BEGIN SOURCE EXCERPT

5.2 Unbounded domains

If \(\Omega \) is unbounded, it can be easily shown that in general there is no action ground state in \({{\mathcal {N}}}_\lambda \), for any \(\lambda \). Indeed, since \(H^1_0(\Omega ) \subset H^1({{\mathbb {R}}}^N)\) (after extending functions to 0 outside \(\Omega \)), we immediately see that for every \(\lambda >0\)

$$\begin{aligned} {{\mathcal {J}}}_{{{\mathbb {R}}}^N}(\lambda ) \le {{\mathcal {J}}}(\lambda ). \end{aligned}$$
(38)

Here \({{\mathcal {J}}}_{{{\mathbb {R}}}^N}\) denotes the minimum of the action on the associated Nehari manifold in \(H^1({{\mathbb {R}}}^N)\). Suppose now that the unbounded set \(\Omega \) contains balls of arbitrary radius. Then one easily sees that (38) is an equality, so that if \({{\mathcal {J}}}(\lambda )\) is attained by some \(u \in H^1_0(\Omega )\), then u is also an action ground state for \(J_\lambda \) on \({{\mathbb {R}}}^N\), namely a soliton. But since u vanishes in \({{\mathbb {R}}}^N {\setminus } \Omega \), this is impossible, unless \(\Omega = {{\mathbb {R}}}^N\). The same argument shows that on such domains there is no energy ground state in \({{\mathcal {M}}}_\mu \) for any \(\mu \).

Thus, it makes no sense to discuss the problem when \(\Omega \) contains balls of arbitrary radius. The class of domains \(\Omega \) that do not satisfy this property is quite large, and we consider here only a model case, to show that everything we said so far works also on some unbounded domains. Many more cases could be treated with essentially the same arguments as those we now outline.

Fig. 1
figure 1

Example of an unbounded domain \(\Omega \) as in Sect. 5.2

Full size image

In what follows, we take a bounded open set \({\mathcal {D}}\) in \({{\mathbb {R}}}^{N-k}\) (for some \(k \in \{1,\dots , N-1\}\)) and we consider the cylinder \(\Sigma \subset {{\mathbb {R}}}^N\) defined as

$$\begin{aligned} \Sigma = {\mathcal {D}}\times {{\mathbb {R}}}^k. \end{aligned}$$

Finally, given a bounded set \({{\widehat{\Omega }}} \subset {{\mathbb {R}}}^N\) such that \({{\widehat{\Omega }}}\cap \Sigma \ne \emptyset \) and \({{\widehat{\Omega }}} {\setminus } \Sigma \ne \emptyset \), we define (see Fig. 1)

$$\begin{aligned} \Omega :={\widehat{\Omega }}\cup \Sigma . \end{aligned}$$
(39)

END SOURCE EXCERPT

CHALLENGE: Write what comes next in the excerpt on unbounded domains, starting right after the definition of the domain labeled (39). The records have no connection to the text on unbounded domains.

BEGIN INFORMATION SUPPLIED

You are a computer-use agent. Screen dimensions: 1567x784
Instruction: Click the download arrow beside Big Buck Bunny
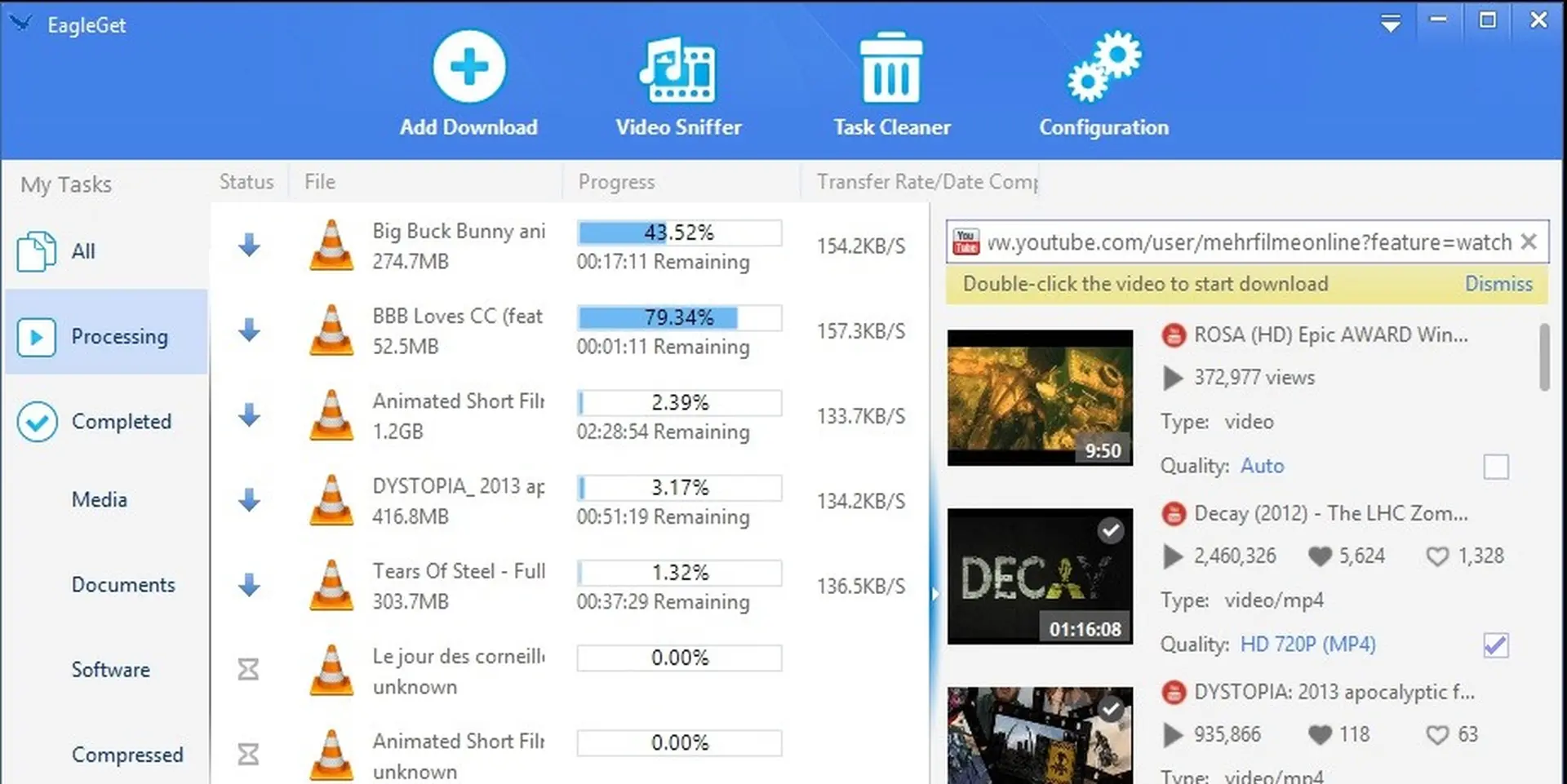[248, 246]
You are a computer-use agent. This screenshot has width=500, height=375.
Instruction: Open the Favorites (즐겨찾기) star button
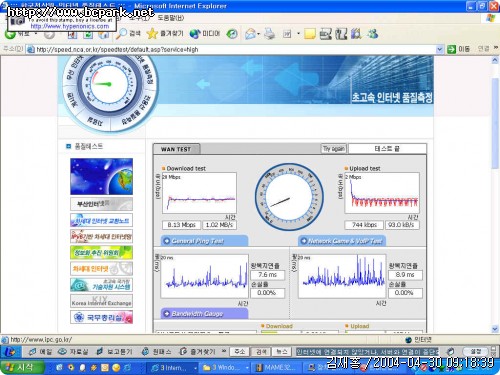click(x=165, y=33)
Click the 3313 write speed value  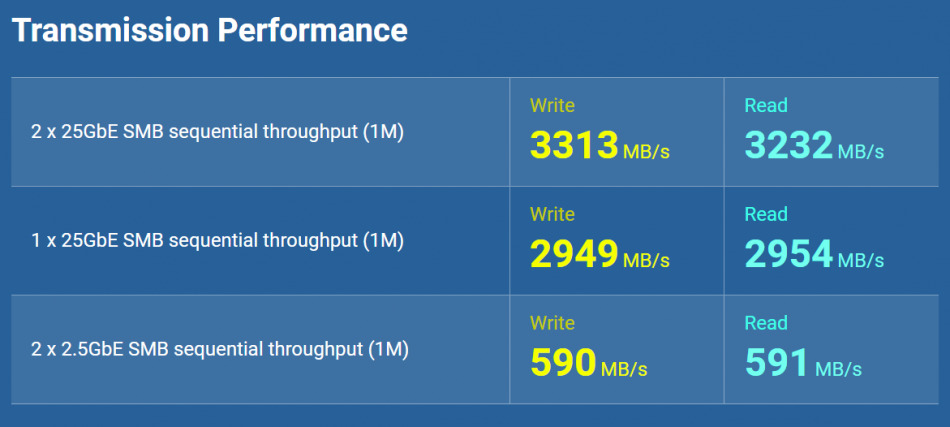574,146
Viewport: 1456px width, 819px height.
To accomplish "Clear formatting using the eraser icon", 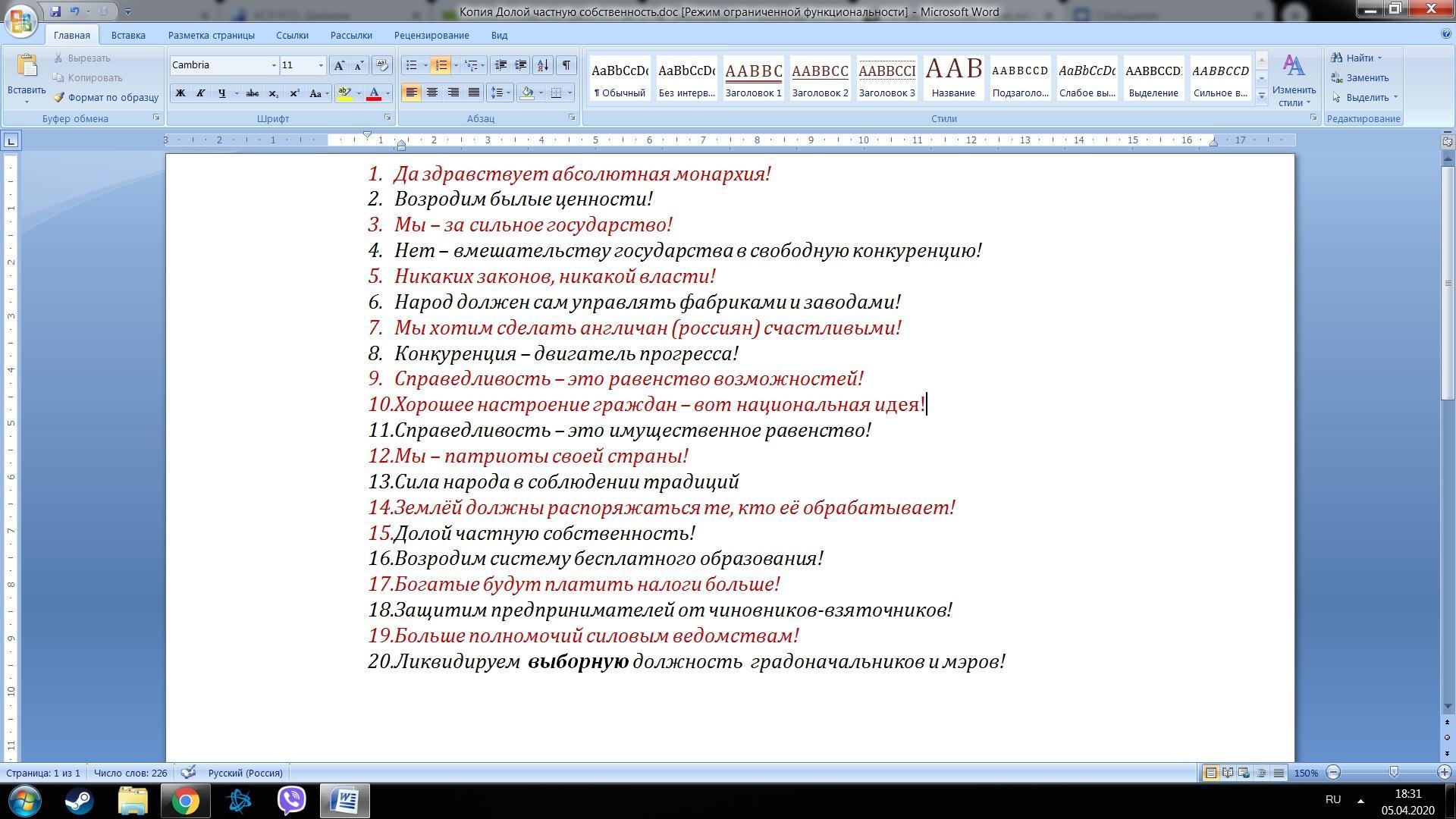I will 382,65.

END INFORMATION SUPPLIED

EXERCISE RESULT:
We begin by recalling some properties of the problem of action ground states on the cylinder \(\Sigma \). To this aim we define

$$\begin{aligned} J^\infty _\lambda (v)= & {} \frac{1}{2}\Vert \nabla u\Vert _{L^2(\Sigma )}^2 + \frac{\lambda }{2} \Vert v\Vert _{L^2(\Sigma )}^2 -\frac{1}{p}\Vert u\Vert _{L^p(\Sigma )}^p, \\ {{\mathcal {N}}}_\lambda ^\infty= & {} \left\{ v\in H_0^1(\Sigma ) {\setminus } \{0\}\; : \; \Vert \nabla v\Vert _{L^2(\Sigma )}^2 + \lambda \Vert v\Vert _{L^2(\Sigma )}^2 = \Vert v\Vert _{L^p(\Sigma )}^p\right\} \end{aligned}$$

and

$$\begin{aligned} {{\mathcal {J}}}^\infty (\lambda ):=\inf _{v\in {{\mathcal {N}}}_\lambda ^\infty }J^\infty _\lambda (v). \end{aligned}$$

The following well-known result can be found for instance in [11,  Lemma 2.2] and [16,  Lemma 3].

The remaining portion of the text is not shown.